→ **Task statement**
In the part of the entries that opens with the line containing "This screenshot has width=1288, height=926." and closes with the line containing "coord(87,274)", update every "sidebar" to "side panel", leaving all else unchanged. Return only those lines.

Recorded data
^^^^^^^^^^^^^^^^

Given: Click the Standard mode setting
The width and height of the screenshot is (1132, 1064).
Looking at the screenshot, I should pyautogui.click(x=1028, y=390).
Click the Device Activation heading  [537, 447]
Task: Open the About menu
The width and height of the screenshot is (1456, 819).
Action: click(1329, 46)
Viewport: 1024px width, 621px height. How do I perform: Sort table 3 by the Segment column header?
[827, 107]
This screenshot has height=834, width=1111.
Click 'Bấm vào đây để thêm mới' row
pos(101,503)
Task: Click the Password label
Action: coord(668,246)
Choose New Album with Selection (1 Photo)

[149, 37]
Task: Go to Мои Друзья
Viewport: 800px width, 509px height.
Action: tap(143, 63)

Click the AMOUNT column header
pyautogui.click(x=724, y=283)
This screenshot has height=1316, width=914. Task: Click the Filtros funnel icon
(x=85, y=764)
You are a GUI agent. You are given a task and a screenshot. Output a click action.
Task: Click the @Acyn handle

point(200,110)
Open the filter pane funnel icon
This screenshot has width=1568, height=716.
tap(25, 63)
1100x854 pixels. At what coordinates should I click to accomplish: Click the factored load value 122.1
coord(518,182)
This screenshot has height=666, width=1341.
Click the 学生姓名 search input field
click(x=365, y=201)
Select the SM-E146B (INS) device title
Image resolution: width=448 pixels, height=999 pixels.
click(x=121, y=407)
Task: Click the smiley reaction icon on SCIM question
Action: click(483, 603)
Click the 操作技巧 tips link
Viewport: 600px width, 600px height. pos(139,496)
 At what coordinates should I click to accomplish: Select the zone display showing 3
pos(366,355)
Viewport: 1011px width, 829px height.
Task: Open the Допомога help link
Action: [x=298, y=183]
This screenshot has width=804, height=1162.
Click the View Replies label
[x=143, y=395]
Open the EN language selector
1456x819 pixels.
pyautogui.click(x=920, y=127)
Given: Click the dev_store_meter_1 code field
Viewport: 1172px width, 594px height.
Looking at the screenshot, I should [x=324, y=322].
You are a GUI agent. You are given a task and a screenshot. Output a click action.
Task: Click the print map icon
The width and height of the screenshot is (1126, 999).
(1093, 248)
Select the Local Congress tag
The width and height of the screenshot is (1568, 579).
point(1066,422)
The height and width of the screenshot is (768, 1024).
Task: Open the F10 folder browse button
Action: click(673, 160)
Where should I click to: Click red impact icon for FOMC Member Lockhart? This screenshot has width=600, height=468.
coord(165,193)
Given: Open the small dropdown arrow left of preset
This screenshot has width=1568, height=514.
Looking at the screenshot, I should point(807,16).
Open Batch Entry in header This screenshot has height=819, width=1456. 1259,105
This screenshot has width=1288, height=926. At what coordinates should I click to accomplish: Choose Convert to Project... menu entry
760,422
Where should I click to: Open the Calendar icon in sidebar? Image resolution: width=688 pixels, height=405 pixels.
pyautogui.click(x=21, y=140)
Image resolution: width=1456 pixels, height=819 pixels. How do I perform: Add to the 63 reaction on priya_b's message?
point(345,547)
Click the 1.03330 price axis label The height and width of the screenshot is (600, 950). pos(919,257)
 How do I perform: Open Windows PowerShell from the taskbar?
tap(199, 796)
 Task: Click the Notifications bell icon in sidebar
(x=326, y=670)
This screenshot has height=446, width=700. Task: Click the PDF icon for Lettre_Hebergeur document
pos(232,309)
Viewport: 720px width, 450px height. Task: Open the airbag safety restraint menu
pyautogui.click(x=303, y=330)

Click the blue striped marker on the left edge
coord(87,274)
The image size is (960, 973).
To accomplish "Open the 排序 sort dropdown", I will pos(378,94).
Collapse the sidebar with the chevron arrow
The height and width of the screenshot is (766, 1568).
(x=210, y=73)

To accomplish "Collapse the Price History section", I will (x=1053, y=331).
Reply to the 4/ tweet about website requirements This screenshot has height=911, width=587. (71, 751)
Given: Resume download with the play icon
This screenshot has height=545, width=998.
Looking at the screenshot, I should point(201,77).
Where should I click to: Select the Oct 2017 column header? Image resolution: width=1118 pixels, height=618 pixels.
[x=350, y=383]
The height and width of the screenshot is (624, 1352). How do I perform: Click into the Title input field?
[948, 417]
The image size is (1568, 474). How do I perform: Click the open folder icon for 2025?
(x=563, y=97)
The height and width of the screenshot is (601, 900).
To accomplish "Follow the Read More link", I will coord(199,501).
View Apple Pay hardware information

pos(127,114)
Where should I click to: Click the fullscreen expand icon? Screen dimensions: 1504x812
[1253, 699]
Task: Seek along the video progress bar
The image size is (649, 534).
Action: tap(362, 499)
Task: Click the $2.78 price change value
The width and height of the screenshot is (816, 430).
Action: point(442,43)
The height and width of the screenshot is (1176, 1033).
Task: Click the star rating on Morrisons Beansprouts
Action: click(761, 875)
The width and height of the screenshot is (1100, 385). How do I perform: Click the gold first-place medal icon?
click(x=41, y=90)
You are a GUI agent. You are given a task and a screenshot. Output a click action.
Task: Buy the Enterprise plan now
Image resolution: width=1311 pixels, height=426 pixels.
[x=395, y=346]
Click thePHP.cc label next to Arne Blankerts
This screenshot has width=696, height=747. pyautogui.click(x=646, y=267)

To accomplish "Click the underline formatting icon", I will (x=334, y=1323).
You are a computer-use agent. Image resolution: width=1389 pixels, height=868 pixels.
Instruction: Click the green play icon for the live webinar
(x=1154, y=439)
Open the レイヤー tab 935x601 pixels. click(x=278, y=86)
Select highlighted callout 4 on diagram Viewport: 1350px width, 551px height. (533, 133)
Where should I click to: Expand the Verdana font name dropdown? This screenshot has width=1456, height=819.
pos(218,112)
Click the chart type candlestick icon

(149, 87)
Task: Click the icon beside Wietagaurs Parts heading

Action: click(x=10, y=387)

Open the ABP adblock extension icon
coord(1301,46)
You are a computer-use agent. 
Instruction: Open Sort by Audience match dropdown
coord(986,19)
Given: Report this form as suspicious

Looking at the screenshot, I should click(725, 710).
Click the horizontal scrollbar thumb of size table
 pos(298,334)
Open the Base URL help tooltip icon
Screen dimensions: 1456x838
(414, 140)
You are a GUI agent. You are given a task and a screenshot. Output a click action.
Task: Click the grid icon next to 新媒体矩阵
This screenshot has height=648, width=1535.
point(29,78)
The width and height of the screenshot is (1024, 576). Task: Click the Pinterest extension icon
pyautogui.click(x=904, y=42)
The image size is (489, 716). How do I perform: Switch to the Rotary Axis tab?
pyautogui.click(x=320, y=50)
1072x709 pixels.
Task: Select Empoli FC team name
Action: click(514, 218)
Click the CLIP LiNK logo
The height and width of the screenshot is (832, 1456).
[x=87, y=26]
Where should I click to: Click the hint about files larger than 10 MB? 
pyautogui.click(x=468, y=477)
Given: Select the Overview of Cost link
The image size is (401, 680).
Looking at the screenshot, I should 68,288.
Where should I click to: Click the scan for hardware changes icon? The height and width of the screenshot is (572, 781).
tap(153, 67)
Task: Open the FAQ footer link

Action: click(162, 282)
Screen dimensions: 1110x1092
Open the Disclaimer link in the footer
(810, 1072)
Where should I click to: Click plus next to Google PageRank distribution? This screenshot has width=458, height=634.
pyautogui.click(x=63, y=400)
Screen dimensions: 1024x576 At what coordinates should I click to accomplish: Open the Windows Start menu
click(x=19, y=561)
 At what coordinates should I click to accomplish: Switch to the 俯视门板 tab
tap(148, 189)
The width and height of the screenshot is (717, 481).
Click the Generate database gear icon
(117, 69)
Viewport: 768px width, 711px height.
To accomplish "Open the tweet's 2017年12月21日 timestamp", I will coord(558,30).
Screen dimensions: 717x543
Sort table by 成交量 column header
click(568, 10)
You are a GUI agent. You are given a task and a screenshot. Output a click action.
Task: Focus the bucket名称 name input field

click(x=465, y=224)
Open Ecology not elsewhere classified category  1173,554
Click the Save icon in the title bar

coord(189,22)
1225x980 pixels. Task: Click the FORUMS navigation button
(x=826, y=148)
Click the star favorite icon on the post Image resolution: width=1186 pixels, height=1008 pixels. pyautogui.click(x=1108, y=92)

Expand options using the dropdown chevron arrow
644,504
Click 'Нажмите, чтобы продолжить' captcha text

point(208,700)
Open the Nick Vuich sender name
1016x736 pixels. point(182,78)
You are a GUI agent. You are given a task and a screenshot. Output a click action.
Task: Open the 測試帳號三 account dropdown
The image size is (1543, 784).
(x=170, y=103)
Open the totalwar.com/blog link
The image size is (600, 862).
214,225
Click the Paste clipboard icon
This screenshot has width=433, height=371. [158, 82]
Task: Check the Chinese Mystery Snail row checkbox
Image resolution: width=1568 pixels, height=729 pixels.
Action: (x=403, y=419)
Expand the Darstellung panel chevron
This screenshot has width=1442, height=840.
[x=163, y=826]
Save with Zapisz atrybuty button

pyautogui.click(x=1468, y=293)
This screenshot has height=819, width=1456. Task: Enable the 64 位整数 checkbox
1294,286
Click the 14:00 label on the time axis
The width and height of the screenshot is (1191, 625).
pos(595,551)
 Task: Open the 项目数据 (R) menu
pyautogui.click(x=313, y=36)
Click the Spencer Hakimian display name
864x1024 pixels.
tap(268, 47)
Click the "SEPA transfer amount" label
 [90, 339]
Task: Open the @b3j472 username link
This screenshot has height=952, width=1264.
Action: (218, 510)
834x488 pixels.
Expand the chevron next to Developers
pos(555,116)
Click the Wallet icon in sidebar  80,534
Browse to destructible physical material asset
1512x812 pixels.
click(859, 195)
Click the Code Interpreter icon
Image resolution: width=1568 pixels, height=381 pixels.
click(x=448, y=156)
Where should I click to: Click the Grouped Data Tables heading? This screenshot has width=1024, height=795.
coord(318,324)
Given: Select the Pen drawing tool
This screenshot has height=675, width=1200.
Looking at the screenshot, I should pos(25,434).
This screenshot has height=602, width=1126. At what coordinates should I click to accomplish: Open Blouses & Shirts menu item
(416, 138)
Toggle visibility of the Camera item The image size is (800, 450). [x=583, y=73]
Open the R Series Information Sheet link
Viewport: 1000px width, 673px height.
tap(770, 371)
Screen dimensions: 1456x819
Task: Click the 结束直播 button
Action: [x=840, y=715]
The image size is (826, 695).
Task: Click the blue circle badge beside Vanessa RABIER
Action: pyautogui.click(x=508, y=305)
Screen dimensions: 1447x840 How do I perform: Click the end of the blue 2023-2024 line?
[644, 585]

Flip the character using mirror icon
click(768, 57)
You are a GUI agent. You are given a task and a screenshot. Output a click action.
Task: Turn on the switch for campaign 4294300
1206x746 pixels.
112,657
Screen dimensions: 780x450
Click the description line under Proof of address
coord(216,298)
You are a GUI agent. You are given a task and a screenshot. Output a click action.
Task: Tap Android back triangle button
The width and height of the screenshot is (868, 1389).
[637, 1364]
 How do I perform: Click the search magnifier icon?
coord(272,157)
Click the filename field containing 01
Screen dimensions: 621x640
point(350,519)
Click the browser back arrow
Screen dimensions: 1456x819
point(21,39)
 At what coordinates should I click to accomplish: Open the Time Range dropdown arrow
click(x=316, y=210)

^^^^^^^^^^^^^^^^

→ **Task output**
This screenshot has width=1288, height=926. At what coordinates should I click to accomplish: Choose Convert to Project... menu entry
760,422
Where should I click to: Open the Calendar icon in side panel? Image resolution: width=688 pixels, height=405 pixels.
pyautogui.click(x=21, y=140)
Image resolution: width=1456 pixels, height=819 pixels. How do I perform: Add to the 63 reaction on priya_b's message?
point(345,547)
Click the 1.03330 price axis label The height and width of the screenshot is (600, 950). pos(919,257)
 How do I perform: Open Windows PowerShell from the taskbar?
tap(199, 796)
 Task: Click the Notifications bell icon in side panel
(x=326, y=670)
This screenshot has height=446, width=700. Task: Click the PDF icon for Lettre_Hebergeur document
pos(232,309)
Viewport: 720px width, 450px height. Task: Open the airbag safety restraint menu
pyautogui.click(x=303, y=330)

Click the blue striped marker on the left edge
coord(87,274)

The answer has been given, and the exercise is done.